Mr Griffiths said in Riyadh that the situation in Aden had improved markedly from August when clashes threatened to open a new front in a four-year war.

He told the UN Security Council that an agreement between the government and the Southern Transitional Council was imminent.

Mr Griffiths said violence in the south and elsewhere in the country had fallen in the past month.

He praised confidence-building measures, including the release by Houthi rebels of 219 prisoners in the capital Sanaa.
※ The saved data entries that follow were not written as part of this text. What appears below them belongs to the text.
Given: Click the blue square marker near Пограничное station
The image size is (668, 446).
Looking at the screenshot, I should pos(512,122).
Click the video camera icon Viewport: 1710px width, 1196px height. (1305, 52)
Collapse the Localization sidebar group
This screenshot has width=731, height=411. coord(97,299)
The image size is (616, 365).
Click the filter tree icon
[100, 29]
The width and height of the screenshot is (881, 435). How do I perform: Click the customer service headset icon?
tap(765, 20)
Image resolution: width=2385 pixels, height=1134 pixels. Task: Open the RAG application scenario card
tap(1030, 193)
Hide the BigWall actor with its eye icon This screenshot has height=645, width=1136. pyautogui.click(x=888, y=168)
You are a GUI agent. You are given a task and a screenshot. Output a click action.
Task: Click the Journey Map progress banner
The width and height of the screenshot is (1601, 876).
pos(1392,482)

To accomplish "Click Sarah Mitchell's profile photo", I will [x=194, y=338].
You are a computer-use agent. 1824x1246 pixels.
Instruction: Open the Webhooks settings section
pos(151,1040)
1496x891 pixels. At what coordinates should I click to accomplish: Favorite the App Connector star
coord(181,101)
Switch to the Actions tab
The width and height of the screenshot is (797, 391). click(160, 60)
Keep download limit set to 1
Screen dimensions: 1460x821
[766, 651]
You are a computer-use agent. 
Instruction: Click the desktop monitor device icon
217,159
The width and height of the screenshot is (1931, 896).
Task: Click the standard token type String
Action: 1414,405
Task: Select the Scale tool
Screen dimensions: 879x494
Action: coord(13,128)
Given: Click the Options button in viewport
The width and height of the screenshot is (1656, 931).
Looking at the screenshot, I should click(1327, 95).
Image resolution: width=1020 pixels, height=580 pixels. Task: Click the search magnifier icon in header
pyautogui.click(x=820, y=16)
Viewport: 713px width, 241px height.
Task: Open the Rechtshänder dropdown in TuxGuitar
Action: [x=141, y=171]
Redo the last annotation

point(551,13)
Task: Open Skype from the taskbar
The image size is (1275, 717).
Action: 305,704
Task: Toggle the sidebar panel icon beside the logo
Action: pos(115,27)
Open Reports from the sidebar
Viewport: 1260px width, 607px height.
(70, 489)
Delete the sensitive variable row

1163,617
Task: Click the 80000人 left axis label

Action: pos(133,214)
Talks are under way to free more.

The talks between the government and council came after a stand-off that followed the separatists seizing state offices two months ago.

"Today I want to claim that there are signs of hope, even in the middle of misery," Mr Griffiths said of the Riyadh talks, which started last month in Jeddah.

“I understand we are not quite there yet but it does seem significant progress has been made.”

On September 20 the Iran-backed Houthis, who have been fighting government forces since 2015 after seizing Sanaa, said they would cease all drone and missile attacks on Saudi Arabia.

That had helped to ease tension, Mr Griffiths told the council.

“One can clearly see that there are opportunities here that have been grasped,” he said.

They included the release of prisoners and ships entering the Red Sea port of Hodeidah carrying much-needed fuel in recent days.

Saudi Arabia, which leads an Arab coalition including the UAE against the Houthis, has been mediating talks between the government and the STC.

IN April, the STC demanded to be included in international talks led by the UN, which last year led to negotiations in Sweden and a truce in Hodeidah.

Yemen's government had insisted that no talks over Aden could take place until the STC withdrew its fighters.

Britain's top diplomat at the UN, Karen Pierce, indicated that the southern group was about to enter a power-sharing agreement.

“We need a deal that brings southern representatives into the government,” Ms Pierce said.

Nicolas de Riviere, the French ambassador to the UN, said an agreement over Aden was expected soon.

Russias ambassador, Vassily Nebenzia, said there was “significant momentum” towards ending the southern dispute.

The head of the STC, Aidarous Al Zubaidi went to Riyadh on Wednesday, a post on his Twitter account said.

The deal reportedly calls for a government reshuffle to include the STC, which seeks self-rule in the south, and restructuring the armed forces under Saudi supervision.